Não é o que pensa a Scania), de acordo com Christopher Podgorski (foto de abertura), seu presidente e executivo-chefe para a América Latina. Numa entrevista para Fred Carvalho, da revista Transporte Moderno, ele explica como a centenária fábrica sueca de caminhões (desde março de 2008 controlada pelo Grupo Volkswagen) está investindo para estruturar um futuro limpo e adequado às exigências de proteção ao meio ambiente.
Confissão de culpa
Podgorski conta sobre um evento internacional da Scania em Paris, em 2015, no qual o presidente mundial da empresa, Henrik Henriksson, impressionou os convidados que aguardavam uma apresentação da nova geração de caminhões, mas o que ouviram foi uma verdadeira confissão de culpa. Ele lembrou que sua empresa produz veículos poluentes e está integrada ao setor de transportes que representa 14% das emissões mundiais de CO2. E, se faz parte do problema, deveria fazer parte também da solução.

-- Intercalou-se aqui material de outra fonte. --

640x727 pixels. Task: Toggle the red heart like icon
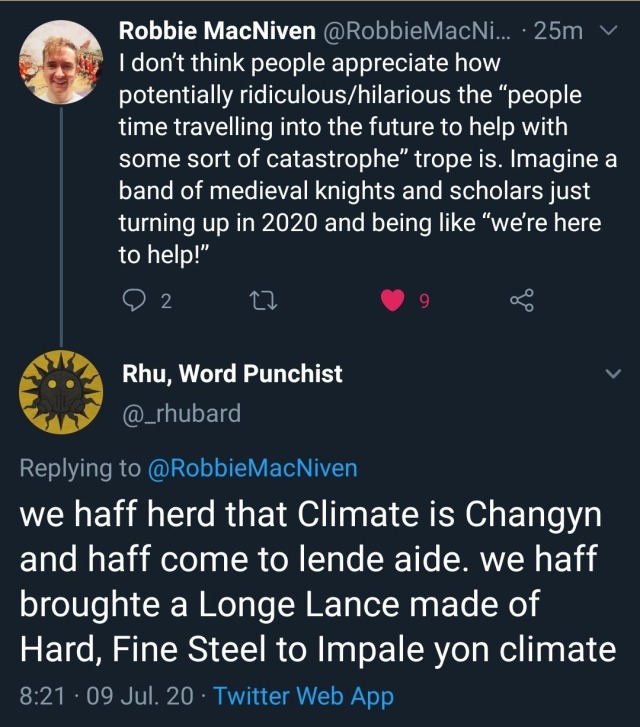click(395, 301)

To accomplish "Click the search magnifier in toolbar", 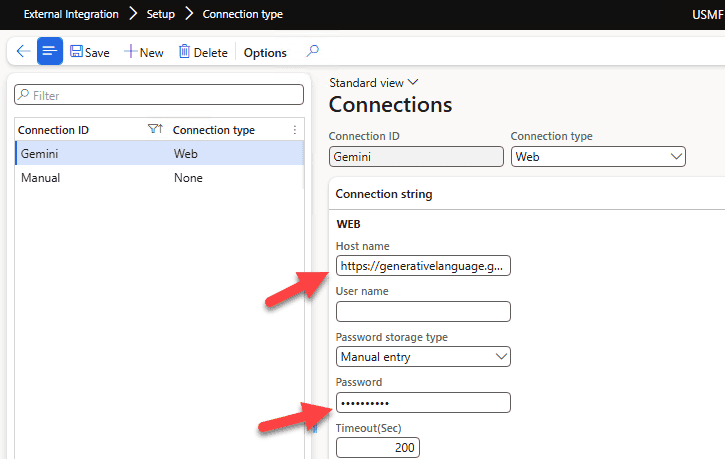I will click(313, 52).
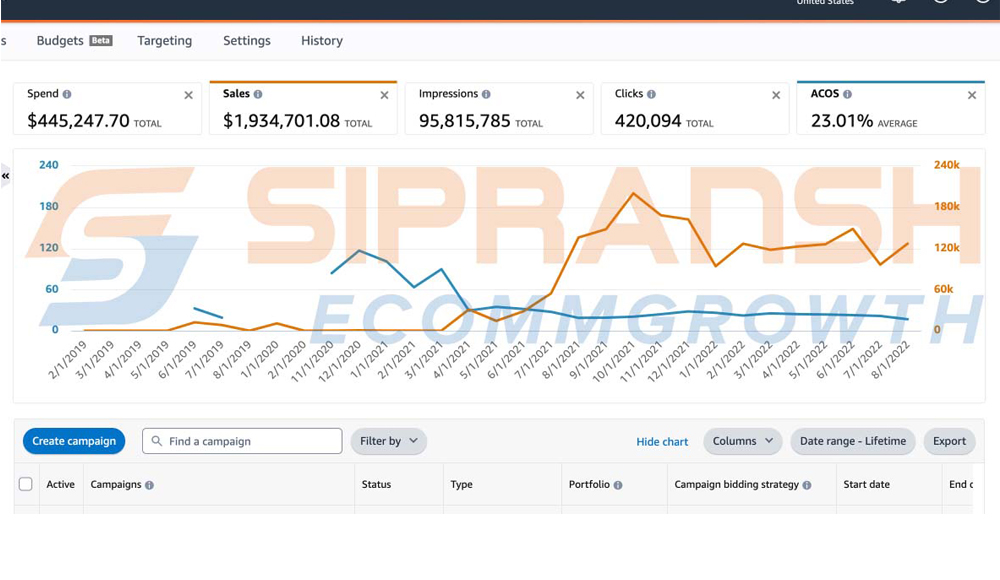Dismiss the ACOS metric card
1000x580 pixels.
pyautogui.click(x=971, y=95)
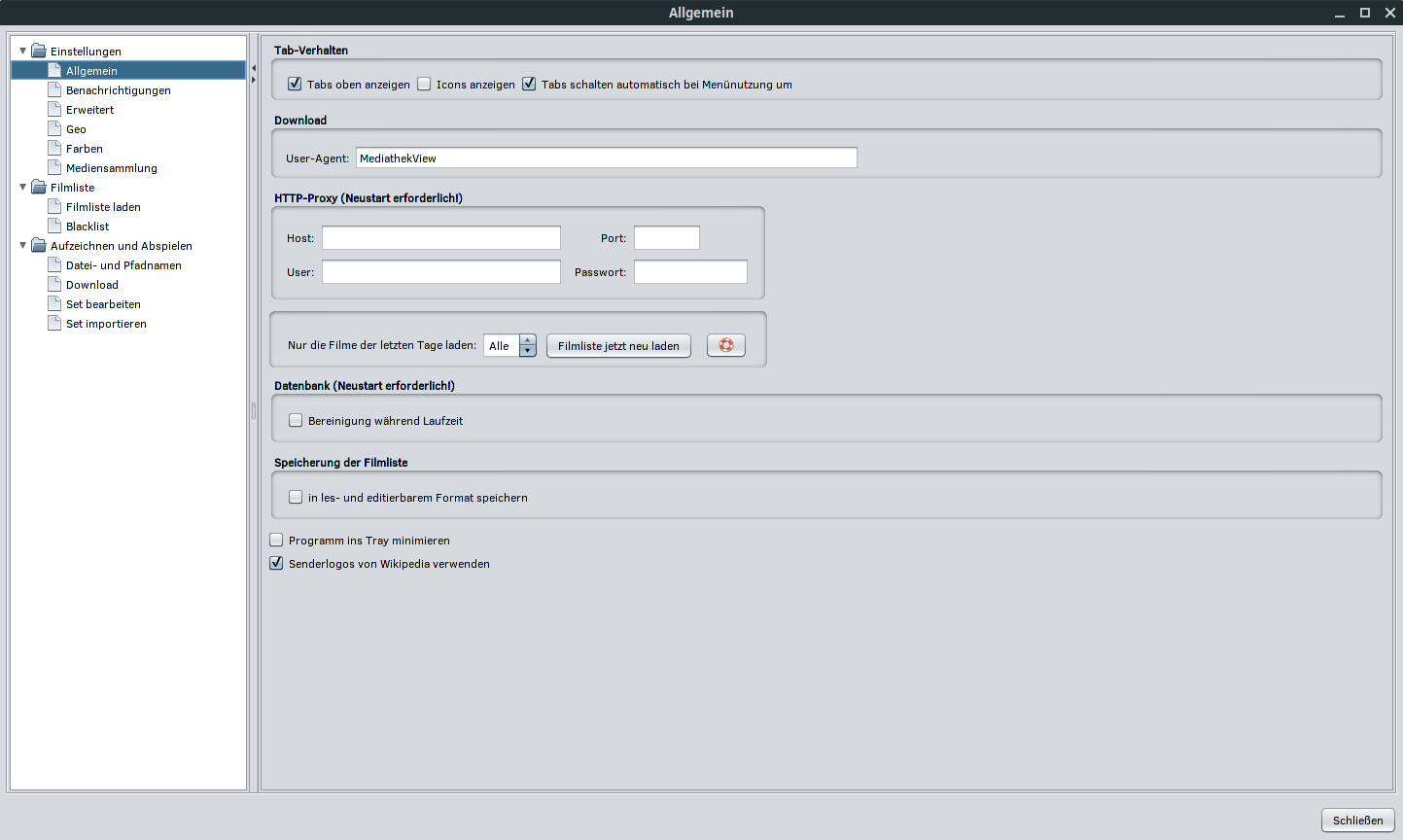This screenshot has height=840, width=1403.
Task: Click the page icon beside Set importieren
Action: point(54,323)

A partir daí, uma mudança histórica em todos os projetos e ações da Scania, que passaram a agregar a “descarbonização” (termo que durante um século significou remover os depósitos carboníferos dos motores…), uma verdadeira guinada na trajetória da empresa.
Na feira de veículos comerciais de Hannover, Alemanha em 2019, o estande da Scania exibia mais de 15 veículos, nenhum movido a diesel, mas somente com alternativas energéticas: híbridos, elétricos, pilha a combustível, biometano, diesel renovável, etc. Nada de protótipo: todos reais, prontos para serem comercializados.
Podgorski acrescenta que sua “nova geração de caminhões foca muito mais para a cabina, plataforma eletroeletrônica para ter as soluções de conectividade, já ser preparada para a eletrificação”. E que, dentro de dez anos, “vamos reduzir 50% da pegada de carbono na nossa fábrica no Brasil. E, até 2025, em 20% as emissões da frota circulante Scania”.
Os três pilares
A solução da companhia é baseada em três pilares: o primeiro é pura engenharia e aumentar a eficiência energética do trem motriz em 20% numa primeira etapa, mais 8% na segunda.
O segundo pilar é o da conectividade que permite uma atuação direta sobre a frota através da mecatrônica no veículo, permitindo melhorar a eficiência operacional e a qualidade de manutenção.
De acordo com Podgorski ,“Quando acontece uma pane no automóvel, você não abre mais o capô. Liga direto para o guincho, plataforma, seguradora. Não se atreve a mexer, pois não sabe o que fazer. Com o caminhão ocorre o mesmo. Se a manutenção é adequada, ele nunca vai te deixar na mão. Com o nível de qualidade e diagnósticos, são inúmeras as possibilidades de intervenção antes de uma falha acontecer”. Mas, se acontece, uma central percebe o problema, entra em contato com o motorista, indica qual concessionária ele deve procurar e ela já o estará aguardando com as peças necessárias para a intervenção.
E o terceiro se apoia nas fontes alternativas para tracionar o caminhão, como a pilha a combusível, ou bateria. Ou o próprio o motor de combustão interna sem usar derivados do petróleo, como o “Diesel Verde” (ou HVO, óleo vegetal hidrotratado), biodiesel ou biometano.
Não tem “bala de prata”
Podgorski vai além: “A Scania tomou a decisão arrojada e foi a única a fazê-lo. Muita gente até questionou, pois desenvolvemos a geração mais avançada de motores a combustão interna da história”
“O que vai acontecer nas próximas décadas, mesmo com algumas dificuldades, vai nos conduzir para o grande salto”…”e lá fica claro, muito claro, que não existe uma bala de prata, não existe só eletrificação. O futuro não será só elétrico, ele será eclético”, define Podgorski.
O que ele diz para o caminhão, vale para qualquer outro veículo. E o ecletismo será principalmente geolocalizado: cada país ou região definirá a solução mais adequada ao problema, desenvolvendo o projeto mais indicado de acordo com seus potenciais energéticos.
No Brasil, só existe uma certeza: com os inúmeros problemas para implantar o elétrico, os derivados do petróleo ainda prevalecerão por décadas.
BF
A coluna “Opinião de Boris Feldman” é de exclusiva responsabilidade do seu autor.